Professional environment. To enhance children’s learning and retain highly qualified teachers, schools must provide teachers with professional working conditions. Only then can educators themselves--particularly educators like Escalante--create and sustain revitalized schools with ample opportunities and high expectations for all children.

Do teachers have time to prepare and think?

Do they help establish goals, select programs, influence curriculum, set staff development priorities, devise processes for teacher evaluation? Are teachers trusted to make professional decisions about their classroom teaching?

We also must hold schools accountable for buffering teachers from distracting non-teaching tasks. Schools must keep paper work and bureaucratic requirements to a minimum. Non-teaching personnel should supervise playgrounds, lunch rooms, bus lines.
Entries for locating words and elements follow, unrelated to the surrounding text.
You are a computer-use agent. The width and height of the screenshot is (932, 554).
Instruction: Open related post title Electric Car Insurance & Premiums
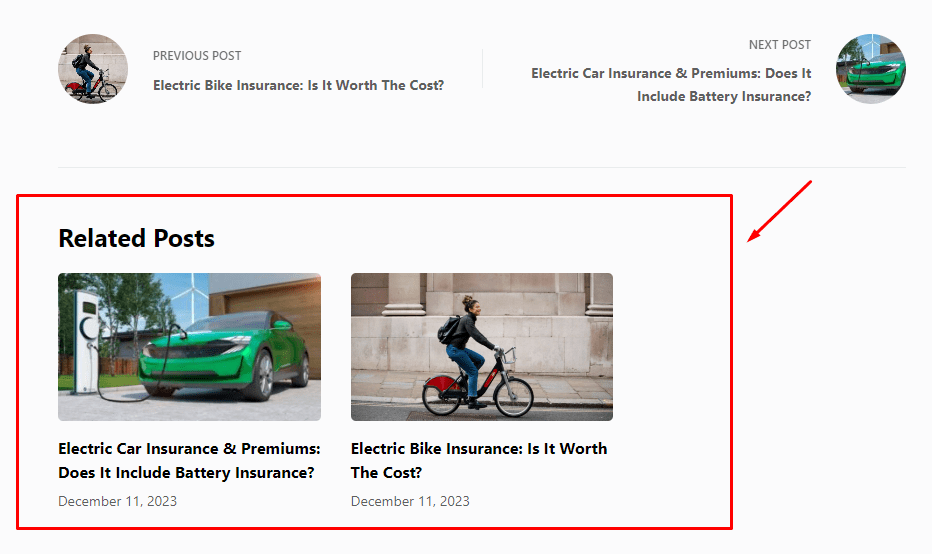tap(189, 460)
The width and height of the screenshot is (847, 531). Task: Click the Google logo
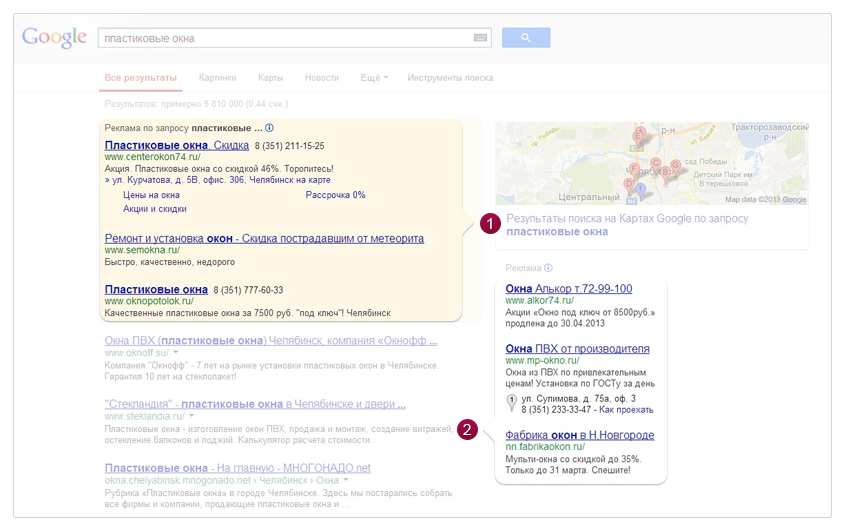click(54, 38)

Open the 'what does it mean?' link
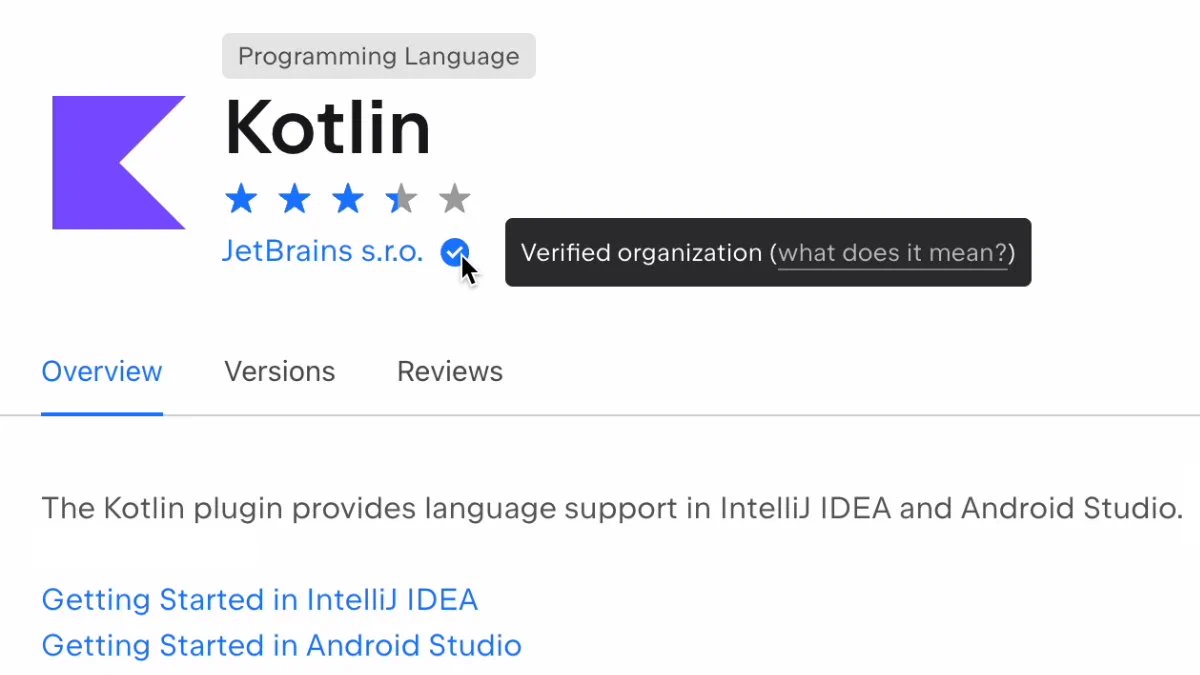[893, 253]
Like all professionals, teachers need easy access to private work space, phones and secretarial services--including copying machines. And, lest we forget, they also need professional salaries.

At schools that enjoy professional working conditions, teachers have energy and enthusiasm. They have permission to teach well, and they are eager to develop their skills. Effective in their work, they believe--and rightly so--that their efforts result in their students’ learning more. Working hard makes sense.

The current direction of school accountability--test students and publish the results--may raise scores a bit. But it does little to create or reward schools that nurture the kind of teaching and learning that we so desperately need--the teaching and learning those like Jaime Escalante at Garfield have proved is possible.